Is High-Fructose Corn Syrup Worse Than Regular Sugar?
9th July 2019
Popular Science takes a break from virtue-signaling and actually does some science for a change.
High-fructose corn syrup has been a scapegoat for American obesity for the past decade and a half, so you might be surprised to learn that sugar and honey both have more fructose than high-fructose corn syrup.
Let’s break down the numbers here. Despite its misleading name, the most commonly used form of HFCS only has 42 percent fructose in comparison to table sugar’s 50 percent. Honey, the beloved natural sweetener, has 49 percent. Standard corn syrup doesn’t have any fructose because it’s 100 percent glucose, which explains how HFCS got its name: it was a kind of corn syrup with more fructose than normal.
This is true for every form of natural sugar you see advertised on organic food because sucrose, the molecule you know as sugar, is made up of one fructose molecule and one glucose molecule. Honey is a bit different, as its fructose and glucose molecules aren’t bound together, but instead are free-floating—much more like HFCS.

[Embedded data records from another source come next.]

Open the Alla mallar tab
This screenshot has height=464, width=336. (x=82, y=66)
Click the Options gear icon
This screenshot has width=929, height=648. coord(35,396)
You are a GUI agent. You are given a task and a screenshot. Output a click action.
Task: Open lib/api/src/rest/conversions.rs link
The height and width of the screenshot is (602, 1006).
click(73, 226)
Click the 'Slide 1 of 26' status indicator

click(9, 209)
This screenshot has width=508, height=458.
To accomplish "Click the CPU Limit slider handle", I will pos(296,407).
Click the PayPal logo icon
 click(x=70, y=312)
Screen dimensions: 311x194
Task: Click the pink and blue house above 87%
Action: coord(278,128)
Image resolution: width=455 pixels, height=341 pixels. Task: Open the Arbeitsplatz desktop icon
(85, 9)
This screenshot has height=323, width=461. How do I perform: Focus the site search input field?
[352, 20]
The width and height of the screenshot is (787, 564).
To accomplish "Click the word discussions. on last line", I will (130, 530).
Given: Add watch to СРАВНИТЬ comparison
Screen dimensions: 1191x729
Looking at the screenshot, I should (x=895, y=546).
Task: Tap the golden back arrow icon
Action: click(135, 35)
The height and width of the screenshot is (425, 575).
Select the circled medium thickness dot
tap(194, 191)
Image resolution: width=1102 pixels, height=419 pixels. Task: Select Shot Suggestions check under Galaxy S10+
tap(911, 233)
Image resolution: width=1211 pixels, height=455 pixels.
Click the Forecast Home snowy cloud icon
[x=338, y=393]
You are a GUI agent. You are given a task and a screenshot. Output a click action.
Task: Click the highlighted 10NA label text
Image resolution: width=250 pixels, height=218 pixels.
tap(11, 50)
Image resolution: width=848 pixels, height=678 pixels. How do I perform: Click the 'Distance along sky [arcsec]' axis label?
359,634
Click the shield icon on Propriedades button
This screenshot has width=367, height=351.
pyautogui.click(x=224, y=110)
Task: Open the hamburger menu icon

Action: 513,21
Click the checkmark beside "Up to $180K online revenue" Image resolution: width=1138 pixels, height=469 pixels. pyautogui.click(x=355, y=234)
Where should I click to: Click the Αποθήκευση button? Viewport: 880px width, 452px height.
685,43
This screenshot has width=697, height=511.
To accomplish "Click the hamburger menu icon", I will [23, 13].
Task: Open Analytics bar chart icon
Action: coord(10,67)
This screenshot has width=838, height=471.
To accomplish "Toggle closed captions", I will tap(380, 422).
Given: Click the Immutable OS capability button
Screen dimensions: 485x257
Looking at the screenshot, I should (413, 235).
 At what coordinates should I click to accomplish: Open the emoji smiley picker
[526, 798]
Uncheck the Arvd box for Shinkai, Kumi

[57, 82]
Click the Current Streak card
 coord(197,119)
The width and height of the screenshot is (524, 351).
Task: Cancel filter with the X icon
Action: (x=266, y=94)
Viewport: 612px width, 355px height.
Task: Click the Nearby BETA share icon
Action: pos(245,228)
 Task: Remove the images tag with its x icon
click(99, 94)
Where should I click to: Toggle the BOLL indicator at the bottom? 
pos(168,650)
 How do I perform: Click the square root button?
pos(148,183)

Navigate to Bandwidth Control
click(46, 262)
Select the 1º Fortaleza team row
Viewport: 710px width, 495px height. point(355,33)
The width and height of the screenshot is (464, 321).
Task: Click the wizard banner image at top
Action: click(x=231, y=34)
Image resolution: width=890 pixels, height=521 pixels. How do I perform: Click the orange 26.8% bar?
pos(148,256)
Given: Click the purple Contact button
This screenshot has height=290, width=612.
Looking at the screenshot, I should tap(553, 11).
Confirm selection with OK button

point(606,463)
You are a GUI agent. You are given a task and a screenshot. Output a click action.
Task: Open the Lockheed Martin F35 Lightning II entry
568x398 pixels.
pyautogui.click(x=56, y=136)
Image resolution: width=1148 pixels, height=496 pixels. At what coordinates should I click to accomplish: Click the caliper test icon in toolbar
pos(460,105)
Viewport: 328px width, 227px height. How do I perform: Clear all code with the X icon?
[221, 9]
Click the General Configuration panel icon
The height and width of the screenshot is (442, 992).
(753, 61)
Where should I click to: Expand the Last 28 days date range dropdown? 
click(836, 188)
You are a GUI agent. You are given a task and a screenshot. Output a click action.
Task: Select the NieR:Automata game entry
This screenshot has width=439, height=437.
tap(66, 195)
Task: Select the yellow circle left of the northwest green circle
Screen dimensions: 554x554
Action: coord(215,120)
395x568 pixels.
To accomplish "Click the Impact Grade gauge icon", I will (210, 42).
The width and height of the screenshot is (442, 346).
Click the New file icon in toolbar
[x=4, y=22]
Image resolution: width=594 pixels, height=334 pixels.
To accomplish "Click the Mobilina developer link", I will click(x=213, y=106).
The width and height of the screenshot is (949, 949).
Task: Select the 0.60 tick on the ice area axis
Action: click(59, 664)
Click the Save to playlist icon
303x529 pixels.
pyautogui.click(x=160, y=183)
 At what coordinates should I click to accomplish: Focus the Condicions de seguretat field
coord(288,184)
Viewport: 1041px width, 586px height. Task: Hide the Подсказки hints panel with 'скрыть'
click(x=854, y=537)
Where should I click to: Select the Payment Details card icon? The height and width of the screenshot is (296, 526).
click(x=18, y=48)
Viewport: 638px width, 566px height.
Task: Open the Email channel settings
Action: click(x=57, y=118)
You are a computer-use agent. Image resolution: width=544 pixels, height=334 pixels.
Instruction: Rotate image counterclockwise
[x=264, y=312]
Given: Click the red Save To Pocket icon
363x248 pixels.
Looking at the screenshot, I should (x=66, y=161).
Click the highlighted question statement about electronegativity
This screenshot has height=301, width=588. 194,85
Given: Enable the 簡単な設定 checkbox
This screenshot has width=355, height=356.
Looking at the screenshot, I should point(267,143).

“People say you should use honey, but what’s interesting about honey is that because the sucrose is split apart [into glucose and fructose], you can fit a lot more of those molecules into a tablespoon,” says Andrea Giancoli, a registered dietician and consulting expert on dietary policy. “A tablespoon of honey has more calories than a tablespoon of table sugar.”
July 9th, 2019 at 09:06
Chemically, HFCS is not an issue. The only reason its a problem is because it’s so cheap that companies started putting it in EVERYTHING. Hamburger buns and French fries don’t need HFCS.
July 9th, 2019 at 16:24
Dead cow and spuds are the basis of all true civilization.